Treinta años

Horacio Villalobos fue testigo en Chile del derrocamiento de Salvador Allende. Treinta años después, este trabajo se presenta en esta muestra curada por María Mann.

Pienso en el umbral donde dejé
pasos alegres que ya no llevo,
y en el umbral veo una llaga
llena de musgo y de silencio.

-Gabriela Mistral-

Es una caja de papel fotográfico de color amarillo y fondo negro. Tres décadas de ajetreos y mudanzas la han deteriorado, pero es lo más significativo de mi escueto equipaje que el 20 de junio de este año llevé a Santiago. Se han conservado dentro de ella, y regresaron a Chile, algunos de los originales de transmisión que saqué de contrabando el 24 de septiembre de 1973 desde un aeropuerto repleto de militares hostiles.
Pasaron ocho años luego del golpe antes de que volviera a cruzar los Andes. Proyectos personales y profesionales, más la devastadora angustia que me dejaran esos doce días de septiembre, me hicieron reticente. No fui uno de los periodistas que cubrieron después los avatares de la larga dictadura.

▶ **TUS TAREAS**
**1.** En el texto sobre el golpe en Chile, ¿por qué pasaron ocho años antes de que quien narra volviera a cruzar los Andes? Contesta en una a tres oraciones.
**2.** Retoma el texto sobre el golpe en Chile justo después de su última oración.

▶ **ENTRADAS DEL LISTADO**
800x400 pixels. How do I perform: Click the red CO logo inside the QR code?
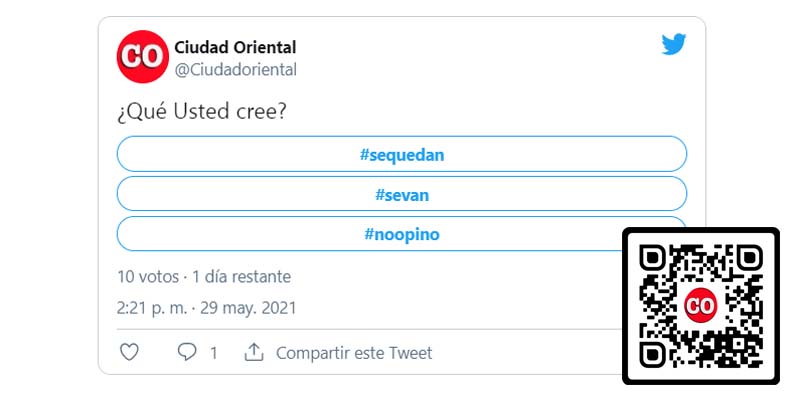700,305
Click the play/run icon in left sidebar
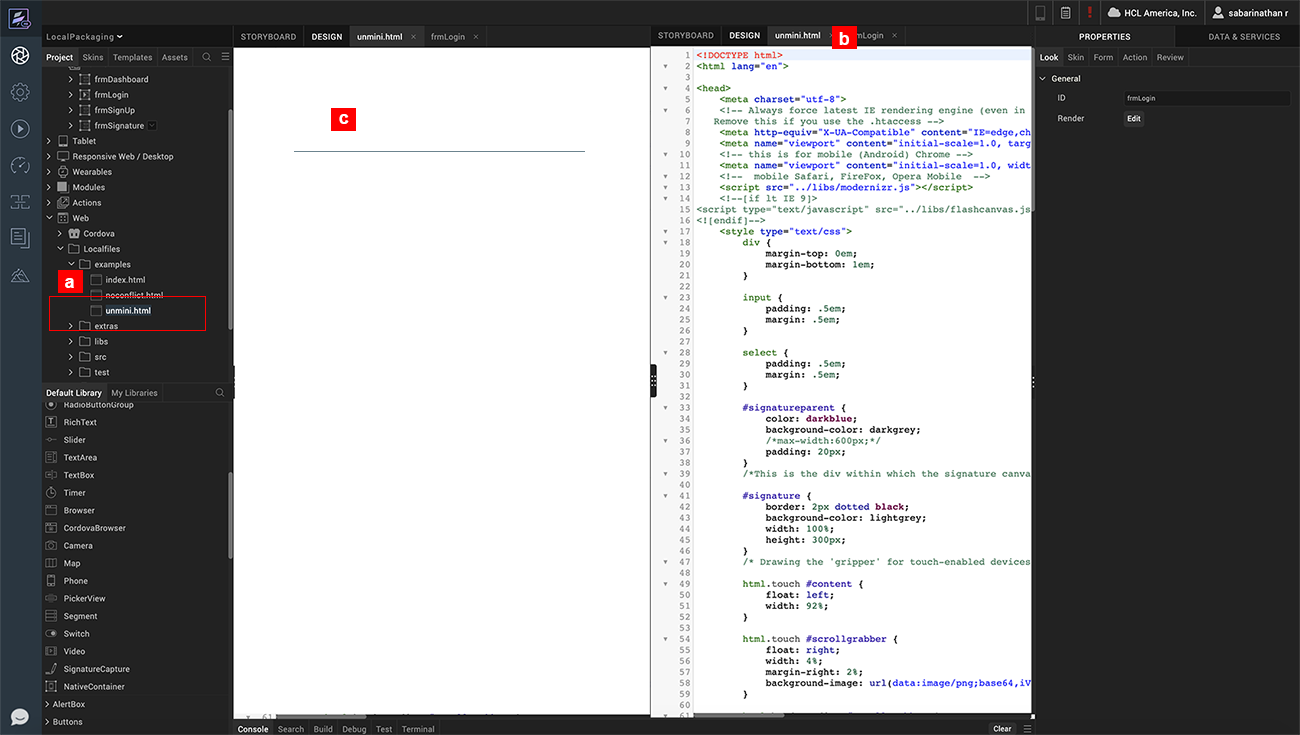The image size is (1300, 735). tap(20, 129)
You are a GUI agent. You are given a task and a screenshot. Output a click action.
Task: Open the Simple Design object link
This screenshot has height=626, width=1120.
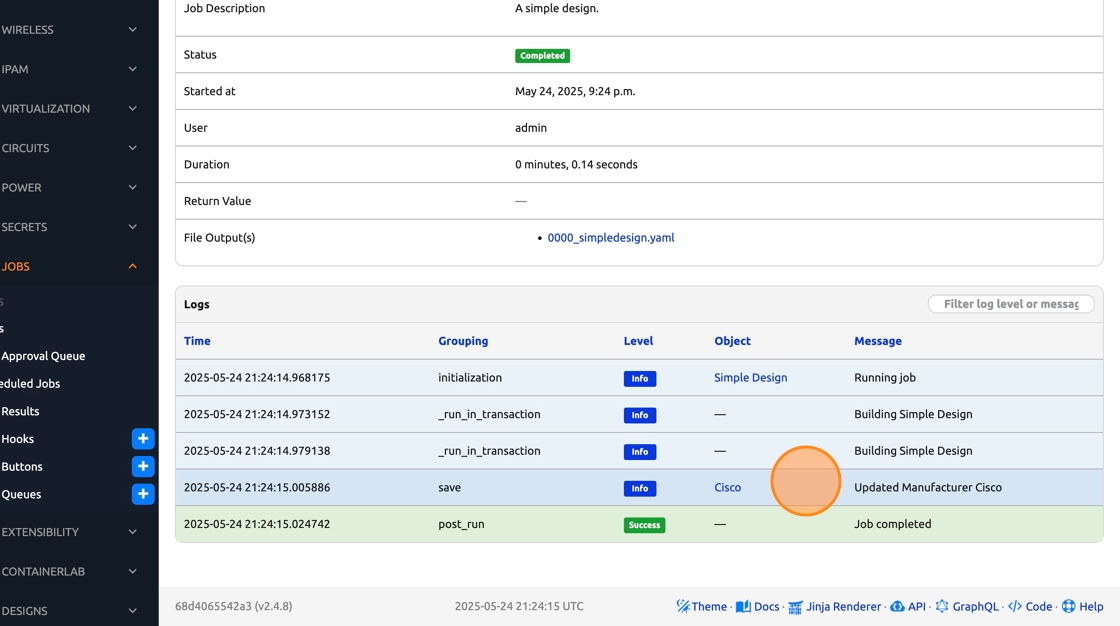tap(750, 378)
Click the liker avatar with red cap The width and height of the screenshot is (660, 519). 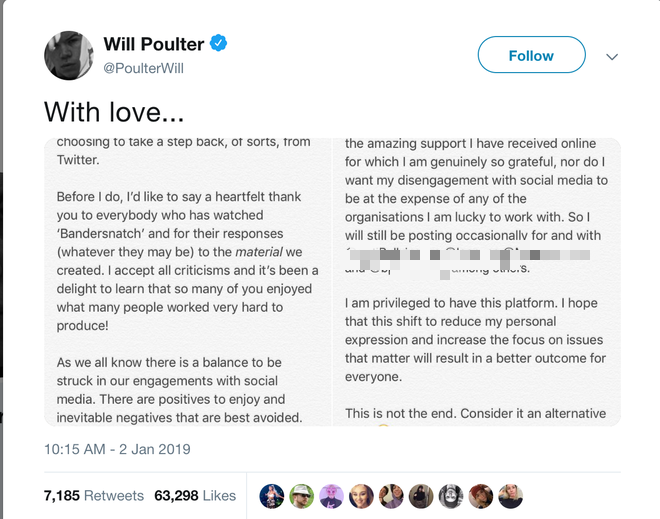click(481, 496)
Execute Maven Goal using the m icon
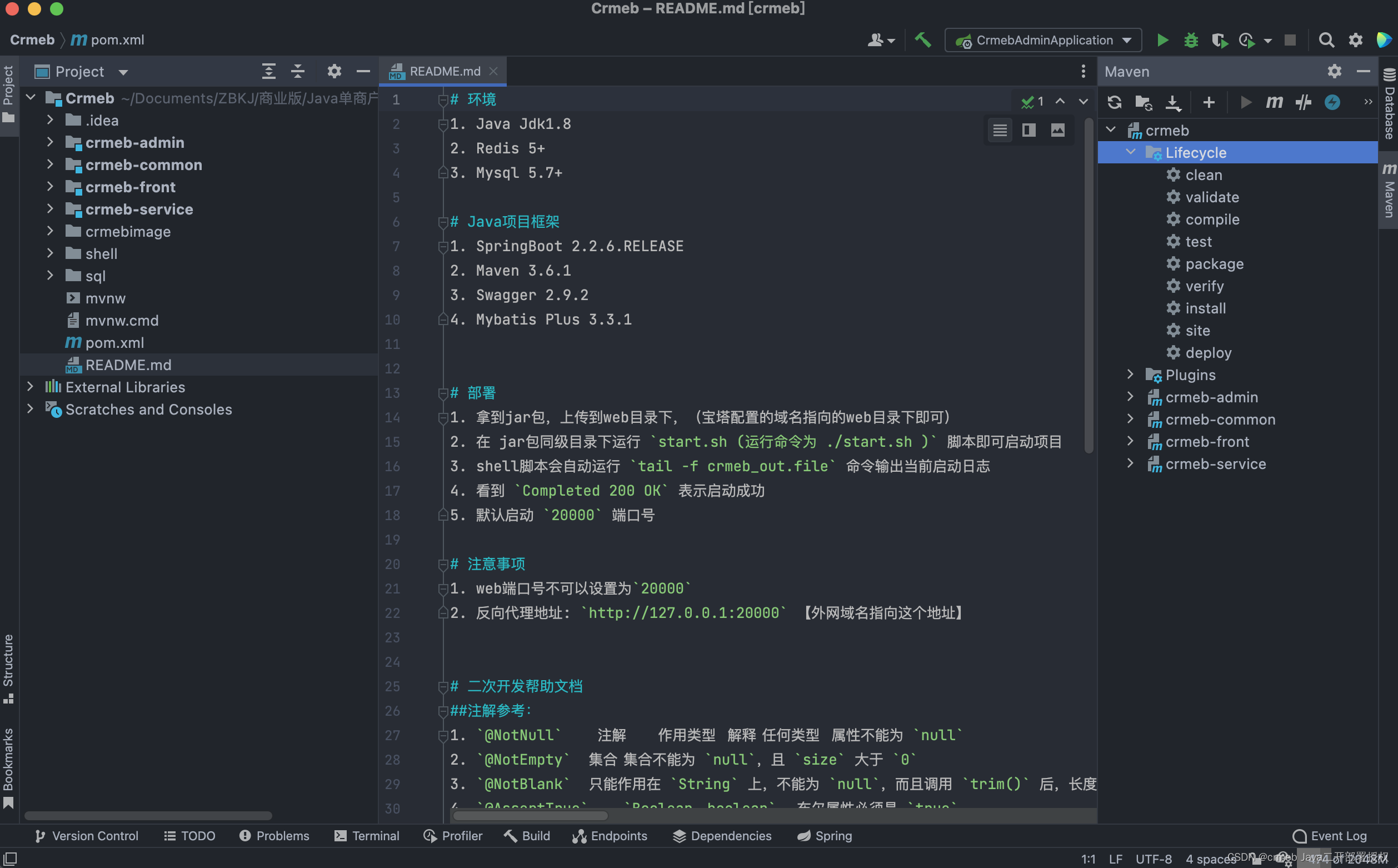The height and width of the screenshot is (868, 1398). (1274, 102)
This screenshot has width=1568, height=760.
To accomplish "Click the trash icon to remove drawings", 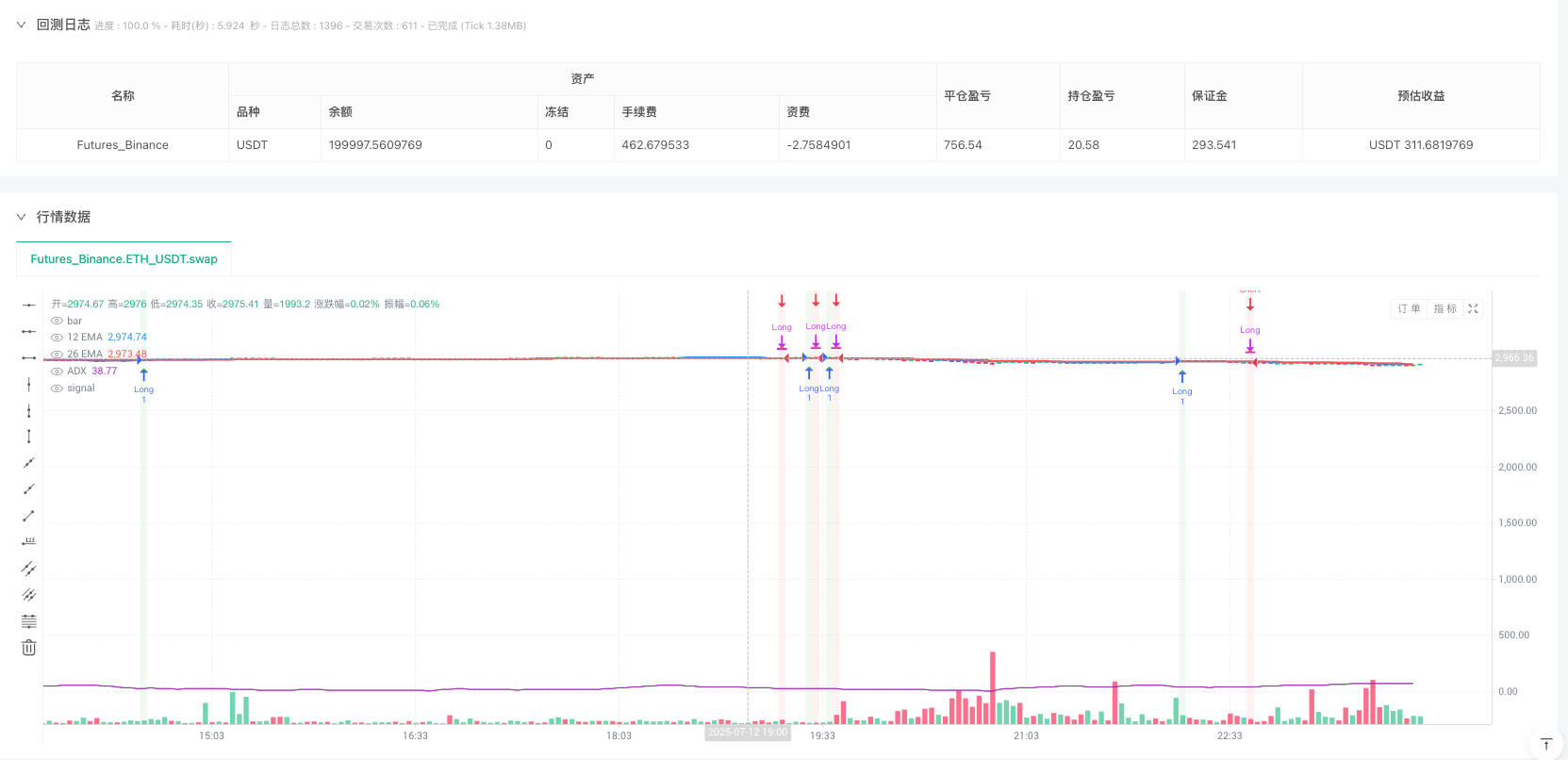I will [x=29, y=648].
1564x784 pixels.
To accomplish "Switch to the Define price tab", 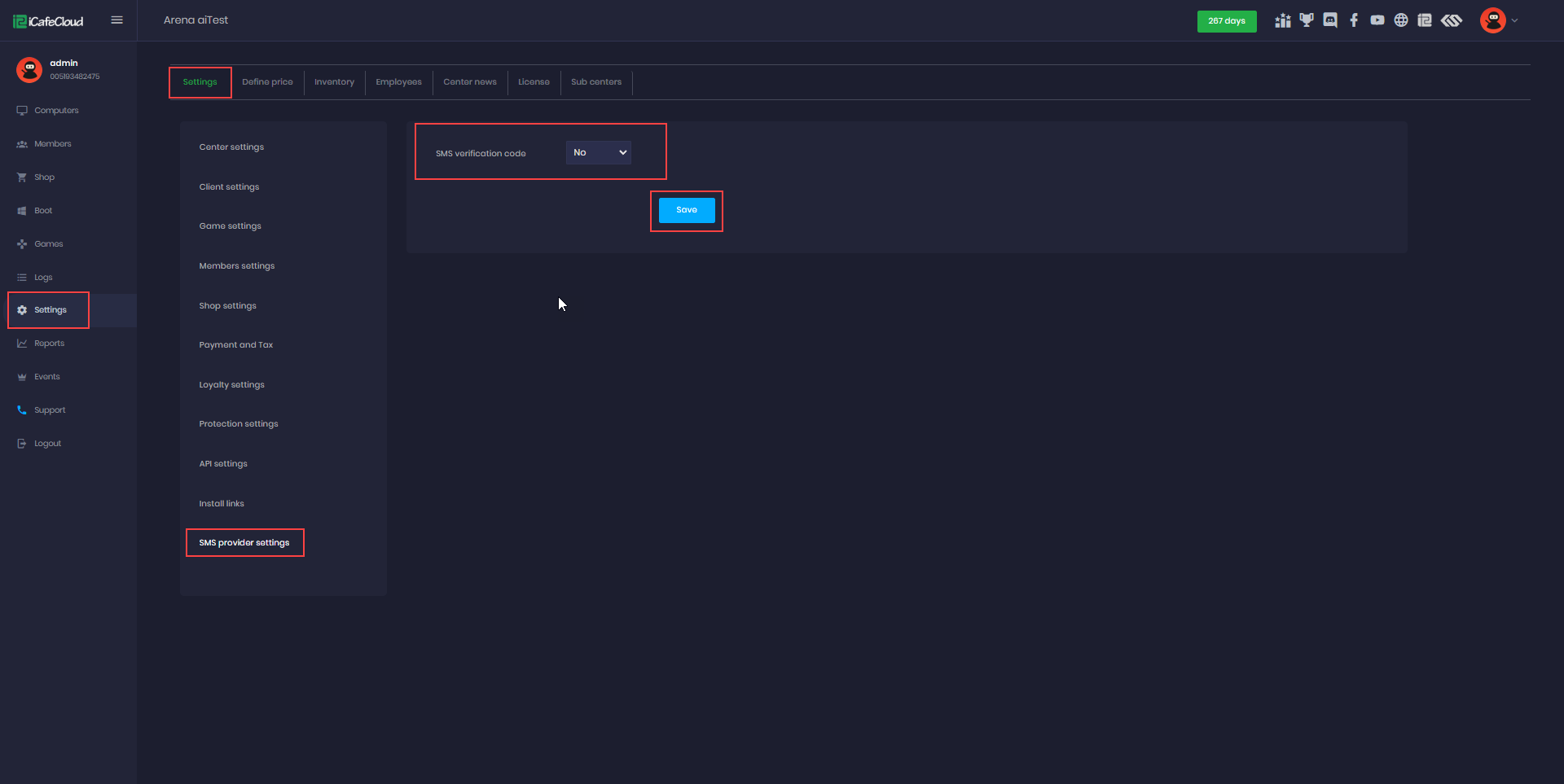I will [x=267, y=82].
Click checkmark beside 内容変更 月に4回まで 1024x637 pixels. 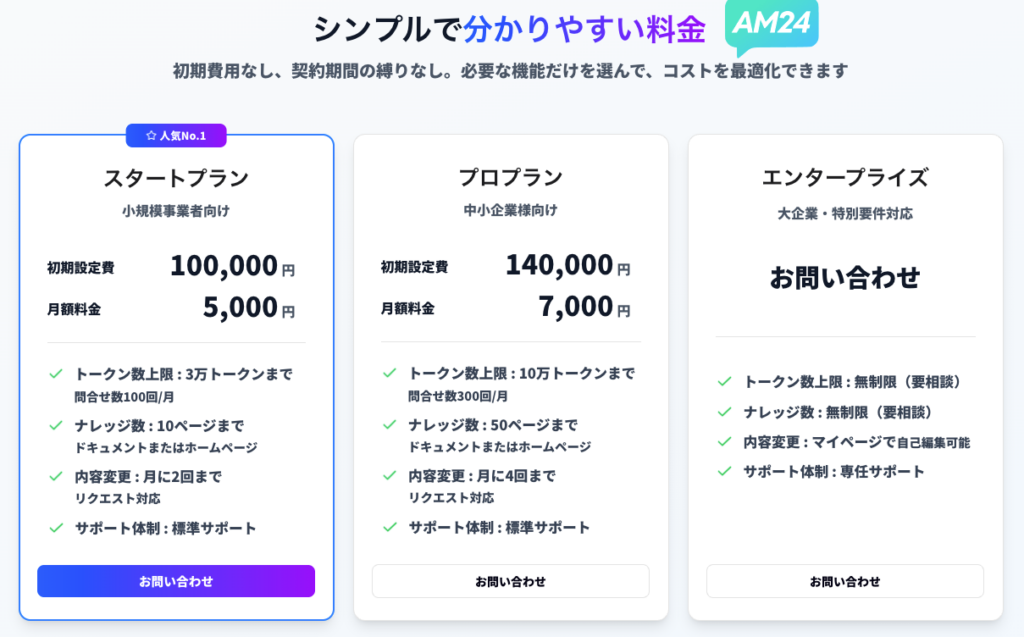tap(390, 476)
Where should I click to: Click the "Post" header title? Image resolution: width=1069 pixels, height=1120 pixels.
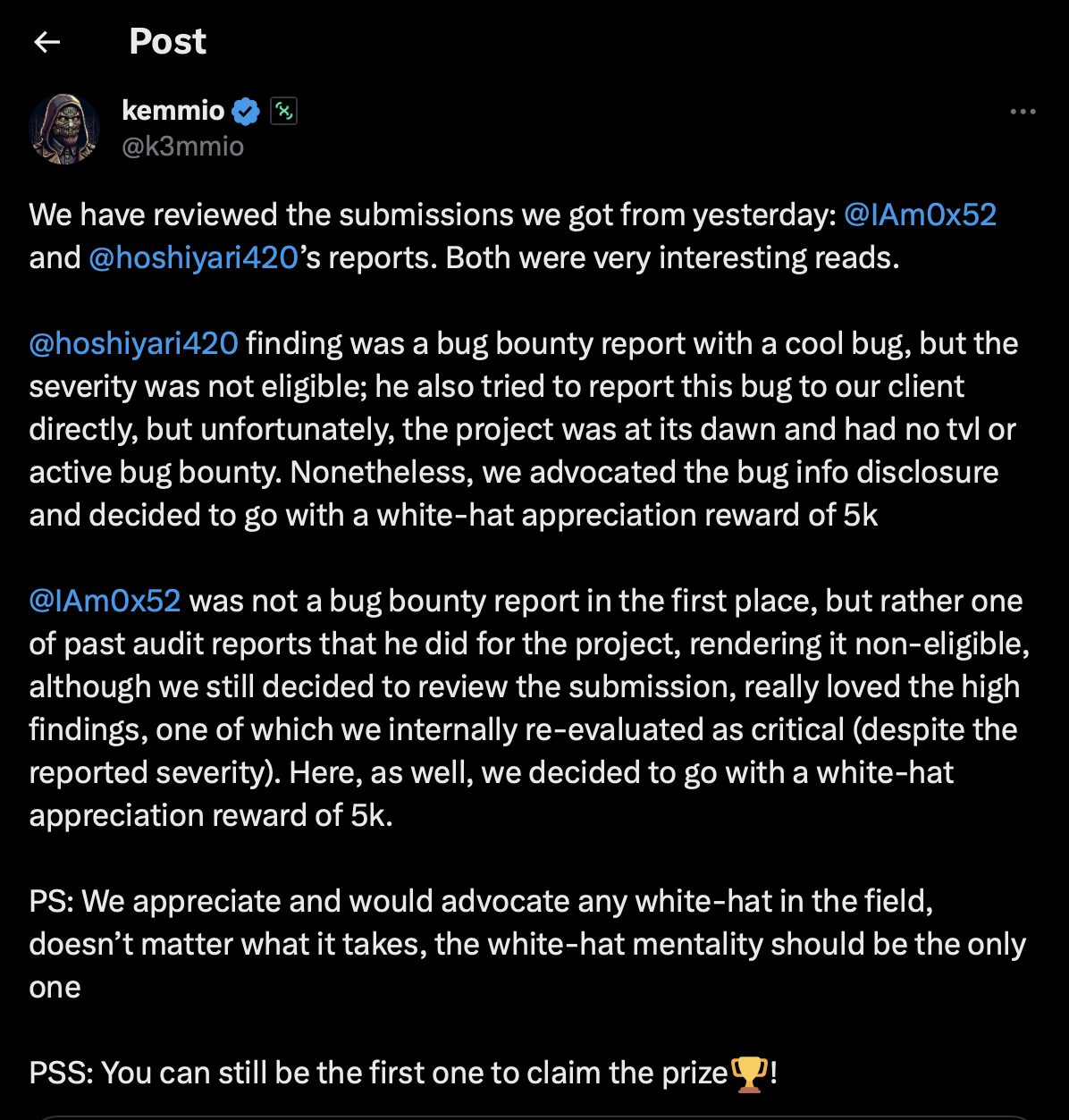[167, 42]
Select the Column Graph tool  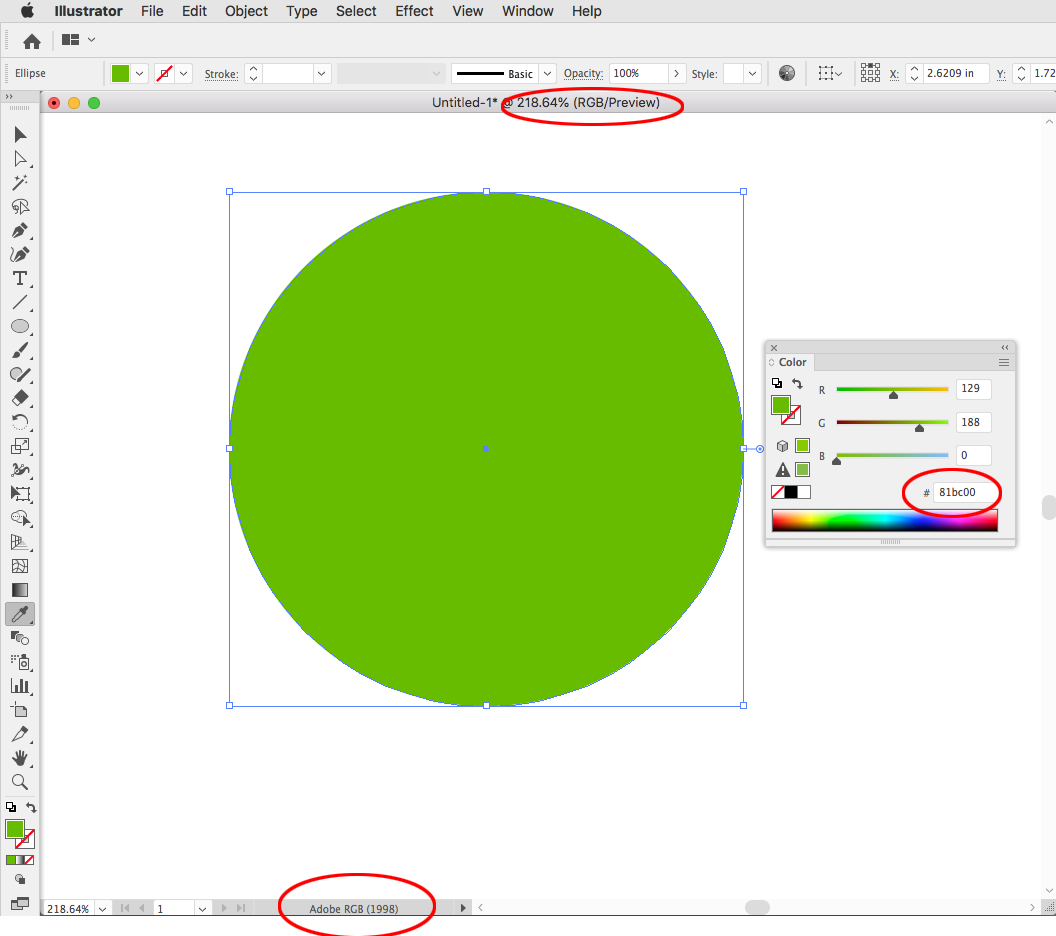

▶ **RESULTADOS DEL EJERCICIO**
**1.** Sus proyectos personales y profesionales, junto con la devastadora angustia que le dejaron esos doce días de septiembre, le hicieron reticente a regresar.

**2.**
Tampoco me ocupé mayormente de mis negativos, procesados precariamente y a las apuradas en un laboratorio sin agua corriente, ya que los balazos sediciosos habían dañado las cañerías de la Uniter Press International. Salieron de Chile dentro del doble fondo de mi valija fotográfica y corrieron la oscura suerte de aquello que duele demasiado volver a ver.
La invitación de un grupo de jóvenes documentalistas de Chilevisión para ser entrevistado con relación a mi cobertura fotográfica del golpe, me obligó a retomar contacto con ese episodio tan lejano como doloroso. Revisé mis archivos y regresé, luego de treinta años, a ese abismo de feroz maldad e injusticia. Mis fotos y yo volvimos a casa.

Julio y yo
Nada contribuye más a resignificar una historia que compartir emociones con los protagonistas. Cuando nos conocimos en la madrugada santiaguina, ninguno de los dos sabíamos que cinco horas más tarde estaríamos emocionalmente exhaustos, y unidos por haber repasado juntos una experiencia que nos marcó para siempre.
Nos damos la mano en el estacionamiento trasero de La Moneda. Un joven fotoperiodista y el chofer de Allende, treinta años después.
Julio Soto, 22 años, custodio presidencial, llevó al presidente constitucional chileno en ocho minutos desde Tomas Moro a la Moneda. No mucho más de lo que me tomó a mí -llegado a Santiago la noche anterior- caminar las dos cuadras desde el hotel Panamericano a la puerta principal del palacio por donde Salvador Allende había ingresado casi una hora antes.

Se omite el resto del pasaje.